AIM OF THE TASK » Repeat word for word the lines from the one containing "The height and" to the end of the material below, and leave all pictures out.

(RECORDS SUPPLIED)

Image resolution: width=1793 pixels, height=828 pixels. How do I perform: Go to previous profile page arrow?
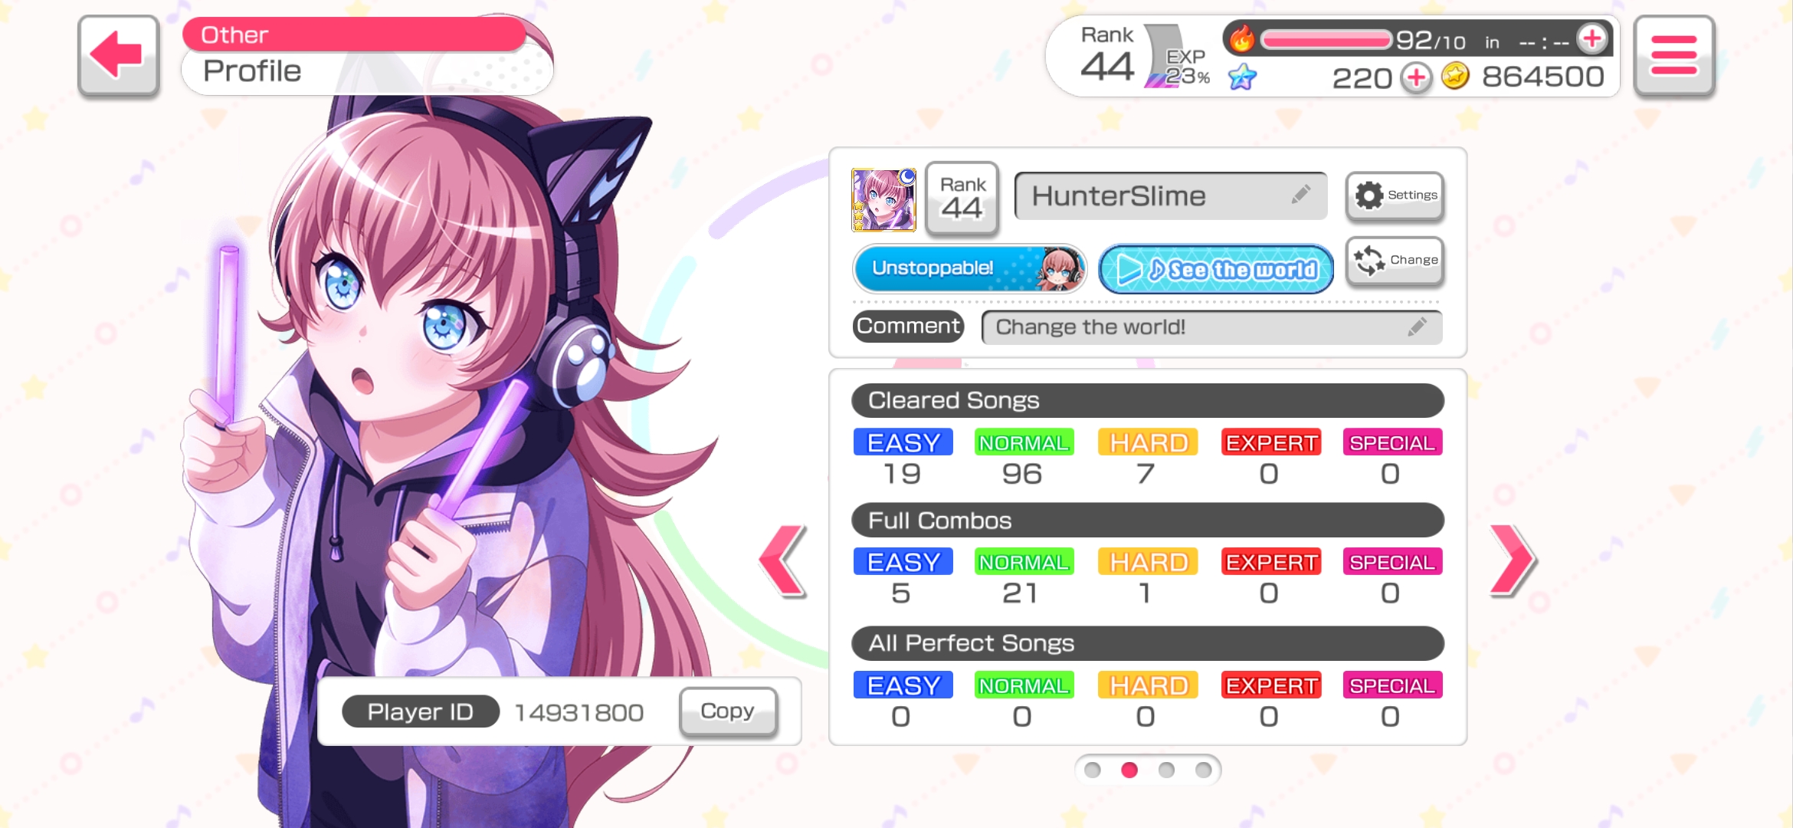click(783, 560)
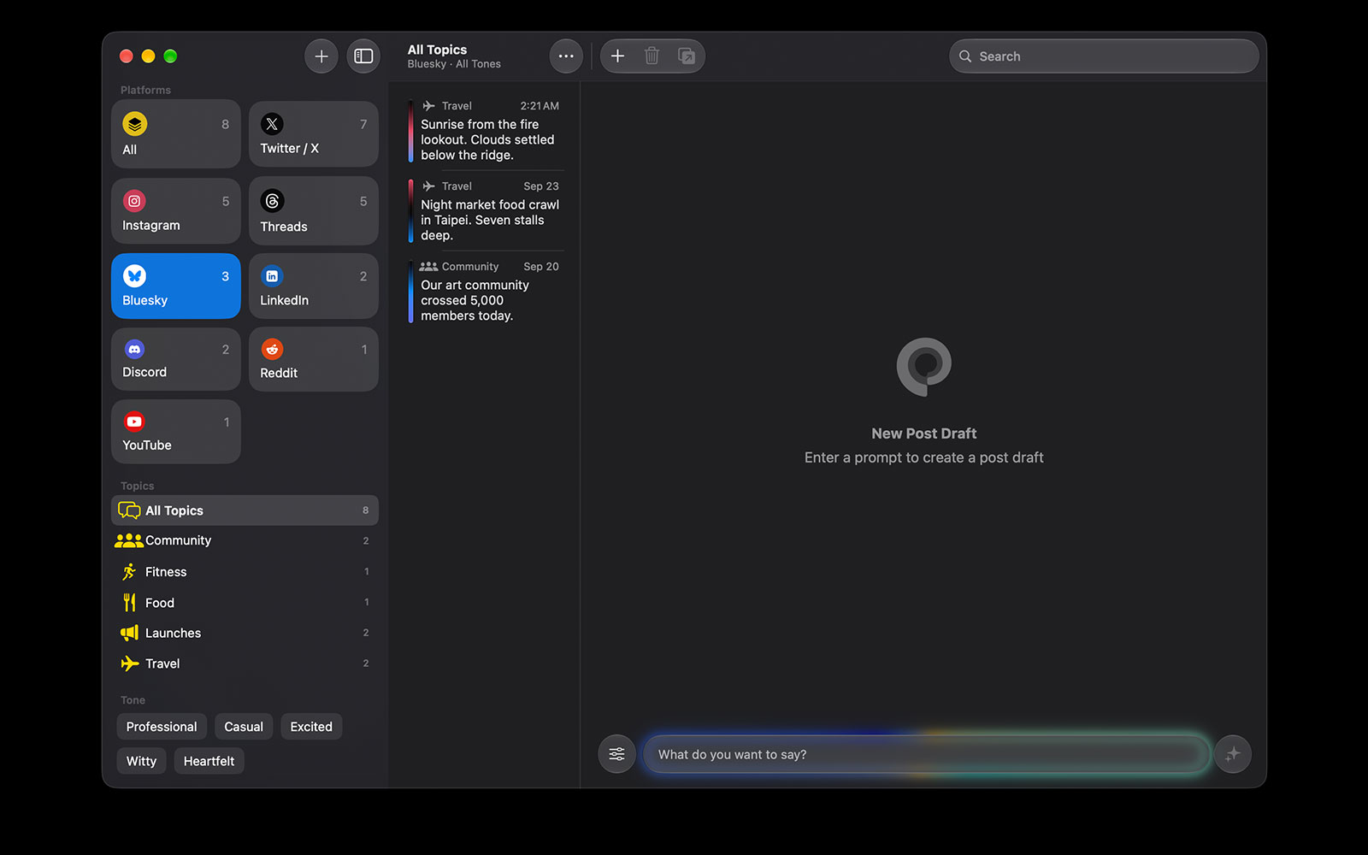Open the prompt settings sliders icon

click(x=616, y=754)
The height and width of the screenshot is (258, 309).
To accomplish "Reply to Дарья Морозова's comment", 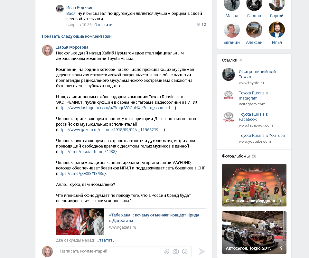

(End RECORDS SUPPLIED)

RESULT »
The height and width of the screenshot is (258, 309).
To accomplish "Reply to Дарья Морозова's comment", 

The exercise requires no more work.